_THINGS TO DO:_
A. Return the Kenya travel passage from "Later we pass" through "line for photographs.", inclusive, copied word for word.
B. In the Kenya travel passage, what is the area with the "Hotel & Butchery" establishments famous for, according to the guide?

_SELECTED EXTRACT:_
* * *
Striking out for Samburu National Reserve the following day, there’s a brief detour to visit an inspiring community project close to Nakuru. Post-election violence in 2007 had displaced hundreds of thousands. Now families are being repatriated and given new homes with plots to farm. Supported by a local resort, it’s a way for visitors to get another view of Kenya in what Gillie Kipchuma, our excellent guide calls Community Tourism. It’s moving and uplifting.

Later we pass a number of small establishments which promote themselves as offering “Hotel & Butchery.” It doesn’t seem like a compelling selling point, but Gillie assures me the area is famous for its meat. Next stop is on the Equator. We actually cross it a couple of times as our road sashays along 0º latitude. We’re shown what purports to be a demonstration of the Coriolis effect (where the rotation of the earth affects the direction water spins.) SPOILER ALERT: a reasonably convincing show at the time, a doubting Thomas Google reveals it to be hokum, though I hang on to my “certificate” of having seen it. And straddle the equatorial line for photographs.
* * *
_SUPPLIED INFORMATION:_
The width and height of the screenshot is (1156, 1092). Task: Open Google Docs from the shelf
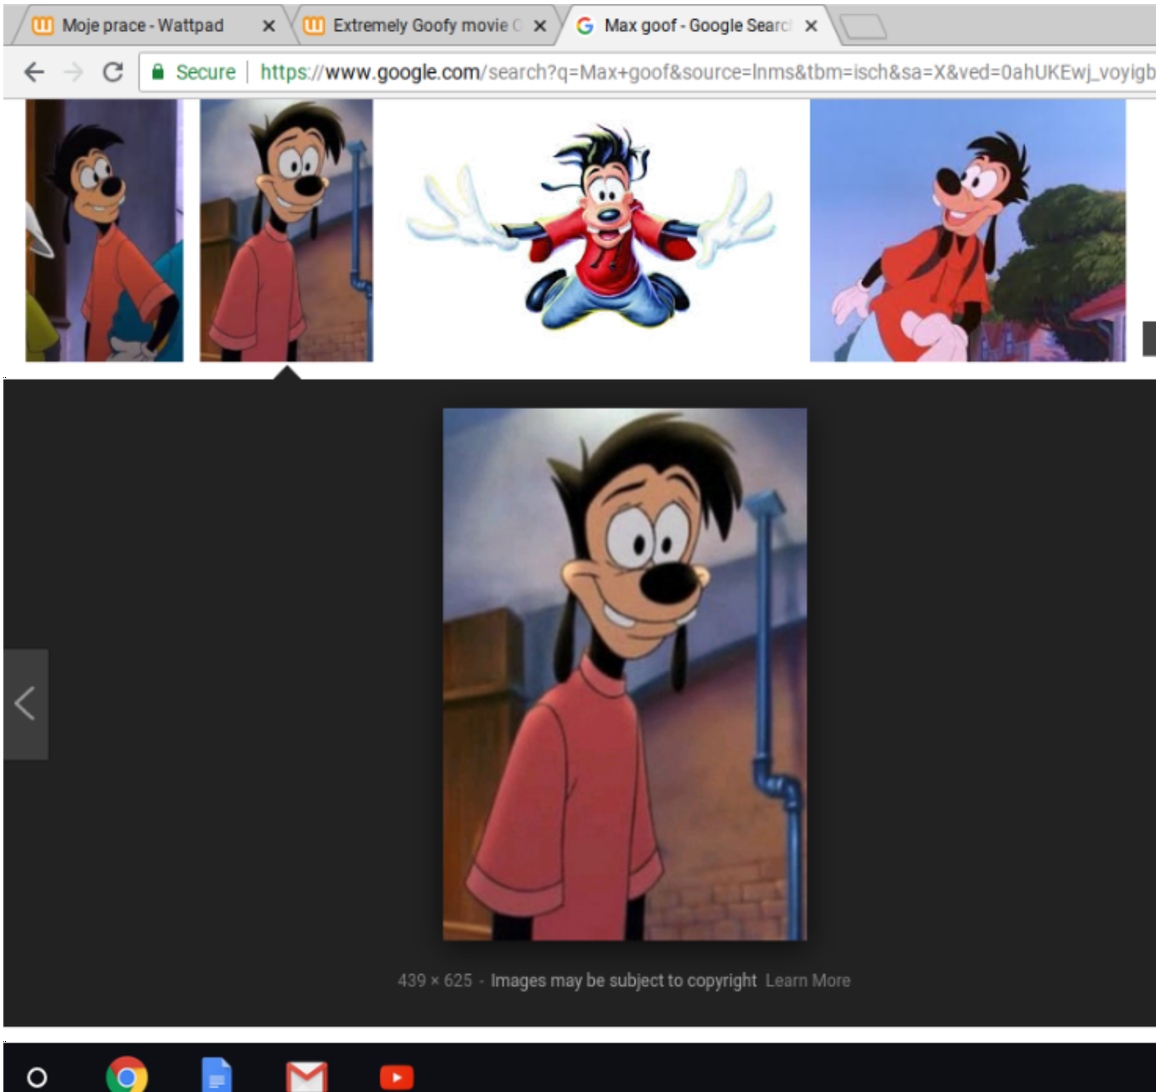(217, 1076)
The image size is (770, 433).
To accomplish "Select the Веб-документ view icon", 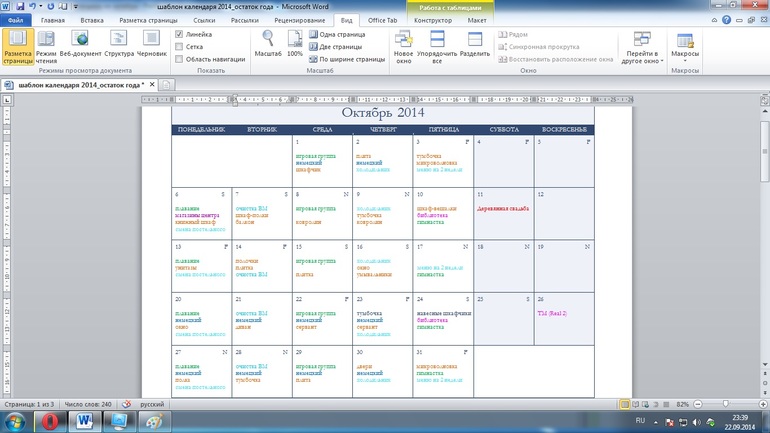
* * *
_LIST OF SOLUTIONS:_
A.
Later we pass a number of small establishments which promote themselves as offering “Hotel & Butchery.” It doesn’t seem like a compelling selling point, but Gillie assures me the area is famous for its meat. Next stop is on the Equator. We actually cross it a couple of times as our road sashays along 0º latitude. We’re shown what purports to be a demonstration of the Coriolis effect (where the rotation of the earth affects the direction water spins.) SPOILER ALERT: a reasonably convincing show at the time, a doubting Thomas Google reveals it to be hokum, though I hang on to my “certificate” of having seen it. And straddle the equatorial line for photographs.

B. Its meat.